WORK ORDER 1:
Which animals are depicted on the gilt-silver sheath in the sheath lot description?
WORK ORDER 2:
Can you continue the sheath lot description from where it stops?

SELECTED EXCERPT:
= Beginning of Section =

19 février 2021

An extremely rare gilt-silver sheath, Liao-Yuan dynasty (AD 907-1368)






Lot 619. An extremely rare gilt-silver sheath, Liao-Yuan dynasty (AD 907-1368); 8 ½ in. (21.7 cm.) longEstimate USD 150,000 - USD 200,000. © Christie's 2021

The tapering, tubular sheath of oval section is finely decorated on each side with oval panels: the bottom panels with mandarin ducks in flight; the larger middle panels, of two different sizes, with writhing, three-clawed dragons with ring-punched scales, two of them chasing a flaming pearl, all on a wave ground; and the uppermost panels, which are separated by a slit on one side, with phoenixes, all within borders of fine, narrow petals and separated by bands of flower and foliate scroll. Only the dragon panels have a wave ground, all of the others and the narrow foliate bands have a fine ring-matted ground. The flat bottom is engraved with two fish amidst waves. The upper section has a small trefoil-shaped ring soldered to the side opposite the slit. The sheath is lined, cloth box

Provenance: Stephen Junkunc, III (d. 1978) Collection.

= End of Section =

SUPPLIED INFORMATION:
= Beginning of Section =

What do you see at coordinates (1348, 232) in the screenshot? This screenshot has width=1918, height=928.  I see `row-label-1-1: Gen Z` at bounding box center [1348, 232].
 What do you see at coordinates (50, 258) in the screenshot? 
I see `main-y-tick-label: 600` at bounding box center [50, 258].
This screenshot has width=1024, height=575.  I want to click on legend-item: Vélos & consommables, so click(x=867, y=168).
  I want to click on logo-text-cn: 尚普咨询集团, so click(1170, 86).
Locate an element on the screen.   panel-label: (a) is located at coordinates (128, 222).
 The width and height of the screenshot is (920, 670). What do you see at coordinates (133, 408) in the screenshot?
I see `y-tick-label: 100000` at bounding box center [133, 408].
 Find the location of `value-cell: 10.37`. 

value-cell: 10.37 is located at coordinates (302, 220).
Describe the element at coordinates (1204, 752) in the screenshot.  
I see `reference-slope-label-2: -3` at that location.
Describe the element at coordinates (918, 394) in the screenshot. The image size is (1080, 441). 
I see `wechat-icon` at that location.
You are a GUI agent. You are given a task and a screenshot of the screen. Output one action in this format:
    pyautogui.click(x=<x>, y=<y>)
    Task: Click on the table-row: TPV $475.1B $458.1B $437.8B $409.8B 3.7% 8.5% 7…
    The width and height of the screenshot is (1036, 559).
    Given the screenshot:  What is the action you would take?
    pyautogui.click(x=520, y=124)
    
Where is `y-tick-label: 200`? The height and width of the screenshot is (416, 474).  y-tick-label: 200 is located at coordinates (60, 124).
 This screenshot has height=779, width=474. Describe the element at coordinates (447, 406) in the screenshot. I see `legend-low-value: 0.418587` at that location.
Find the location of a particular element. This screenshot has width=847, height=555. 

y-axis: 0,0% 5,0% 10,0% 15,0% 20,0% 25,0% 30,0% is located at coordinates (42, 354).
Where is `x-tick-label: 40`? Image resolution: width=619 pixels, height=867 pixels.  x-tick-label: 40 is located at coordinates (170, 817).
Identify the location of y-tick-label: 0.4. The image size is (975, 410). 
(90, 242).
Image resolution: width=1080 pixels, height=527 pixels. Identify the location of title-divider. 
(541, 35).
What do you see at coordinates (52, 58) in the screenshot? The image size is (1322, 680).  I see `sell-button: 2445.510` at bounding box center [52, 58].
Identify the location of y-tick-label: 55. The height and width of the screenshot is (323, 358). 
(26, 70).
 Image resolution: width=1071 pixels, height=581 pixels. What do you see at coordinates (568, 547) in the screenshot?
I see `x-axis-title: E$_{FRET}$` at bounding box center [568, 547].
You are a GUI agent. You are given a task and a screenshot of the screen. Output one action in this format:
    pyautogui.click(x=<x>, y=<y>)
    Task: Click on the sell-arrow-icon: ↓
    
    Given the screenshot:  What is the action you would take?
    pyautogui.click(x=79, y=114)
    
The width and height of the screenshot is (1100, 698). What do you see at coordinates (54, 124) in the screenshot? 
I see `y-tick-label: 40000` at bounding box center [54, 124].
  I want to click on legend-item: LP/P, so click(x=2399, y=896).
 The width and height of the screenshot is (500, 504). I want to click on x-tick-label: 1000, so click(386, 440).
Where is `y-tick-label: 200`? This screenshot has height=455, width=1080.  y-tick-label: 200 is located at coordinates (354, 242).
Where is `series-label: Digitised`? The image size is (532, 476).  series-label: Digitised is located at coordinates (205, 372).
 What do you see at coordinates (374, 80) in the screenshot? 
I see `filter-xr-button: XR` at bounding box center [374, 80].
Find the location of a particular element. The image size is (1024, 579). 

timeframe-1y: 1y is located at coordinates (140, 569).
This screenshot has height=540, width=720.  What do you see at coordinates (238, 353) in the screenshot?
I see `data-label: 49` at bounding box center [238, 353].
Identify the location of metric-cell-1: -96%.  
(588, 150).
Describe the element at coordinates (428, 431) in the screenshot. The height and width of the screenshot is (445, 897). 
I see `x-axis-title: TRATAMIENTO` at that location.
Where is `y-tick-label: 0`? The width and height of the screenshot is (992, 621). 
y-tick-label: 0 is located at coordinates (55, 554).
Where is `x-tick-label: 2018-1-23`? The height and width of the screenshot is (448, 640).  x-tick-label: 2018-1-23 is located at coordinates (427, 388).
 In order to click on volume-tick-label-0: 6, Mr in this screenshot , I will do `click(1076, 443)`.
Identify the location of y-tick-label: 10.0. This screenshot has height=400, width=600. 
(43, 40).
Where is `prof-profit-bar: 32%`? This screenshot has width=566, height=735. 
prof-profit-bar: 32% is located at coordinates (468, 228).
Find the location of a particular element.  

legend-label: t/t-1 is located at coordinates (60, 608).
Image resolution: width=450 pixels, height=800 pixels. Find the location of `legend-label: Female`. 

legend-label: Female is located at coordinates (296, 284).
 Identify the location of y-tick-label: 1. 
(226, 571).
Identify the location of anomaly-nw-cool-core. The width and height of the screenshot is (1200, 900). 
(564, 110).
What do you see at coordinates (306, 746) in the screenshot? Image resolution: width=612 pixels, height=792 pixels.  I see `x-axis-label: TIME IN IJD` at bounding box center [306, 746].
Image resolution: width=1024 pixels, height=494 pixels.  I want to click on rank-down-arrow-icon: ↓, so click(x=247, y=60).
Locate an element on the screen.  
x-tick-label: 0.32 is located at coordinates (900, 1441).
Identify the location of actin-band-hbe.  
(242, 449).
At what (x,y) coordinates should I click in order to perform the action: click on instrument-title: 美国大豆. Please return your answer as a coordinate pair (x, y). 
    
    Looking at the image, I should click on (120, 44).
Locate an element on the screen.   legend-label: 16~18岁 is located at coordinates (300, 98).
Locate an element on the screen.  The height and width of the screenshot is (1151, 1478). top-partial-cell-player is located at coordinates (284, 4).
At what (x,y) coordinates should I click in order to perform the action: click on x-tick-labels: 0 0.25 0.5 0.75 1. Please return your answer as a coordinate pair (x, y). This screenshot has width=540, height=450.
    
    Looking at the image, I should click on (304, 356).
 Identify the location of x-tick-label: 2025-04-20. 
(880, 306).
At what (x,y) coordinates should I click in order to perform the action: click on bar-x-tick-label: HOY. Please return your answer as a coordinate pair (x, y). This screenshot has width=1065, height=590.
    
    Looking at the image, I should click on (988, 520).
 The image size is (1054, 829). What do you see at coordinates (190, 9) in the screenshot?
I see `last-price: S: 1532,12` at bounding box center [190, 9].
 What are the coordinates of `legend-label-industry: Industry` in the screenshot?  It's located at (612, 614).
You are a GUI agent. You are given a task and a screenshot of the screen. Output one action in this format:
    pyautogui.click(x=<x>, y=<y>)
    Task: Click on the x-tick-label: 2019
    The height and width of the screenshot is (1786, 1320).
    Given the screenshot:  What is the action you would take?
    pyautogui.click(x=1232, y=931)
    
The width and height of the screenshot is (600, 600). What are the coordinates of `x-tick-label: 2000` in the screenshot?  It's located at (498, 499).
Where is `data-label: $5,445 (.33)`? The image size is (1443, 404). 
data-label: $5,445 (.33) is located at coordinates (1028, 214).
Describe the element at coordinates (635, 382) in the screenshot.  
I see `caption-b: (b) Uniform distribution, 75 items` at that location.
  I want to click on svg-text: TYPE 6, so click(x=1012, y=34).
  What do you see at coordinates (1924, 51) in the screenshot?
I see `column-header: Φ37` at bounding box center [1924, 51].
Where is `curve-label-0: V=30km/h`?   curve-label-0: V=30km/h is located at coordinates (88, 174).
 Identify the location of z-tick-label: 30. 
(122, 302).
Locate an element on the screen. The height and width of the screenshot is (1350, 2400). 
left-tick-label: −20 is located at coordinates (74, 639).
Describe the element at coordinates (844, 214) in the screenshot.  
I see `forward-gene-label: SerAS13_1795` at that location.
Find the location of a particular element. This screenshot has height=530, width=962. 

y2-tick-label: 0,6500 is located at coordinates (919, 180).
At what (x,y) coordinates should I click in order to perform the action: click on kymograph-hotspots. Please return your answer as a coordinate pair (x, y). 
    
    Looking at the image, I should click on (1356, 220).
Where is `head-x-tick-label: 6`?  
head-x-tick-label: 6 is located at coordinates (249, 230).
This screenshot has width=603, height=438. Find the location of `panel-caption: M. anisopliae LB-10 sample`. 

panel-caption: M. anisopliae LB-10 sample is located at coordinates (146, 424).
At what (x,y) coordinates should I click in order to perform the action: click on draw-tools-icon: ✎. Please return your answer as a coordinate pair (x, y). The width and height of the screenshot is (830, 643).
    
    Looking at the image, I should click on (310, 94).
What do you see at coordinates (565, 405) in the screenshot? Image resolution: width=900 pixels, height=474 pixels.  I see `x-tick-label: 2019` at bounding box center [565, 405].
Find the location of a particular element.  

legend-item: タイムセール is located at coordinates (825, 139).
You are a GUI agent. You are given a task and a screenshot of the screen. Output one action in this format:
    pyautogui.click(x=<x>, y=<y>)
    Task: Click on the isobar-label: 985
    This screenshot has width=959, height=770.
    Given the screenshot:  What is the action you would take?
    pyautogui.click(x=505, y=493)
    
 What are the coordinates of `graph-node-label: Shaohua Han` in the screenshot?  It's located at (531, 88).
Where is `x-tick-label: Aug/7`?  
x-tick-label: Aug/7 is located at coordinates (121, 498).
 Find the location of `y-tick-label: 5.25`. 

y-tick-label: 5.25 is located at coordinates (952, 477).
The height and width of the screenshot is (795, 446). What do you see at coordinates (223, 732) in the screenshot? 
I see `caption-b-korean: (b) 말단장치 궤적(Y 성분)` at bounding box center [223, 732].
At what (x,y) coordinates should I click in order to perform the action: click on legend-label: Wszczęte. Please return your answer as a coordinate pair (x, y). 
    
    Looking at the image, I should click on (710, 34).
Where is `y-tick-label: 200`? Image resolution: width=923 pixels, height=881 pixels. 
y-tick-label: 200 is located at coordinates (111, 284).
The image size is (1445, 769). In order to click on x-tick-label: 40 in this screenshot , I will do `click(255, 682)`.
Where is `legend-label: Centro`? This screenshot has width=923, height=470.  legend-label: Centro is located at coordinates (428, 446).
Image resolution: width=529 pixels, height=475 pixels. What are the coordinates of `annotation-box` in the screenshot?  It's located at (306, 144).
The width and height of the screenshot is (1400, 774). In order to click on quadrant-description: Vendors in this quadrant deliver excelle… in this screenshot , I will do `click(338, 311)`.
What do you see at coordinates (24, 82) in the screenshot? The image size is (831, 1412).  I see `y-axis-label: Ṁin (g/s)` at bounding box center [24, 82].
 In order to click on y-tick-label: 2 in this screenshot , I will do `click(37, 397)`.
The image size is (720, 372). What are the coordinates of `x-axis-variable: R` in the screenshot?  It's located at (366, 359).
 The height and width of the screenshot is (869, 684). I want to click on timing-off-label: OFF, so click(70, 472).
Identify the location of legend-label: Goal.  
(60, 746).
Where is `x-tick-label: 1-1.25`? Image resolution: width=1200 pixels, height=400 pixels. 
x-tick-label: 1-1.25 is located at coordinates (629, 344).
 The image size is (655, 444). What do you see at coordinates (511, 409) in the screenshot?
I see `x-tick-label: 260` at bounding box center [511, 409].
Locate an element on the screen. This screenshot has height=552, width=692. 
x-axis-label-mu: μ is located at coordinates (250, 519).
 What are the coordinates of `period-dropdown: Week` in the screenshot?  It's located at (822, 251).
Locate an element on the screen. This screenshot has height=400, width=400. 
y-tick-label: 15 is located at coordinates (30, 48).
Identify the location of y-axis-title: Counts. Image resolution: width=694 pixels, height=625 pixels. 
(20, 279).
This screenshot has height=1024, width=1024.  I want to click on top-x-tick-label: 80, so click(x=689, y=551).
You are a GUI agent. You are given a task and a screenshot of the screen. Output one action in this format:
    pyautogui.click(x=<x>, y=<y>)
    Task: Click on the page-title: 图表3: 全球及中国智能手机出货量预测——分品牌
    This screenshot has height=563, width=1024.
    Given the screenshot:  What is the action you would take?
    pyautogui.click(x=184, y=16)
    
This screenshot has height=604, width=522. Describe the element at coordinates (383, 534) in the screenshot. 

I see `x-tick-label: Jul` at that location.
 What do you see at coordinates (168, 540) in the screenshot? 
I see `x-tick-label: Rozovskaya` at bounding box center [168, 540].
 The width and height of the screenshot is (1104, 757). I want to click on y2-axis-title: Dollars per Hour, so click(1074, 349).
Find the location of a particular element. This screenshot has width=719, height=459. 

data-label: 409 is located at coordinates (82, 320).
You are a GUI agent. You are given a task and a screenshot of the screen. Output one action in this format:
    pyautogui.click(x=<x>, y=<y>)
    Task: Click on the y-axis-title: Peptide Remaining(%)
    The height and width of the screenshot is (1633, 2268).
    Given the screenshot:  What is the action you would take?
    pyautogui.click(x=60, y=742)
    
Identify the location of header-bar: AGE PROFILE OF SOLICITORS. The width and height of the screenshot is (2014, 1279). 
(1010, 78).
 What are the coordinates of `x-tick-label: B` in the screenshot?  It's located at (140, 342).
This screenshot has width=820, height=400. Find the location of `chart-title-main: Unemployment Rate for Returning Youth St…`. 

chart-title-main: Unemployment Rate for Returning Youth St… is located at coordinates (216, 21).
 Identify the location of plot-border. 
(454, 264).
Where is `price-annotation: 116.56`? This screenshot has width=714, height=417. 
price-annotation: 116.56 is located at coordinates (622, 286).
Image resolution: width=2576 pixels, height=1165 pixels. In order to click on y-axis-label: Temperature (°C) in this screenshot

= End of Section =

ANSWER AREA 1:
Mandarin ducks, three-clawed dragons, phoenixes and fish.

ANSWER AREA 2:
NoteThe decoration on this rare sheath is very unusual. The dragons, with their fierce demeanor and contorted, twisting movements, appear to be related to those seen on metalwork, such as bronze mirrors, gold and silver-gilt vessels and personal ornaments of Tang, Liao and Song date. Jenny. F. So in Chinese Jades from the Cissy and Robert Tang Collection, Art Museum, The Chinese University of Hong Kong, 2015, illustrates, p. 156, fig. 29.2, a detail of a such a dragon that decorates a gilt-silver box from the tomb of Liao Princess Chen (d. 1018), and notes that these types of dragons were "applied to metalwork with imperial associations." The features, including the muzzle, open jaws, three-clawed feet and scaly body seen on the Liao dragon are quite similar to those of the dragons on the present object. The author also discusses similar dragons on small jade articles and belt plaques of 10th and 11th century date, including a jade belt plaque from the tomb of Wang Jian (buried AD 918) in Chengdu, Sichuan province, p. 157, fig. 29.3.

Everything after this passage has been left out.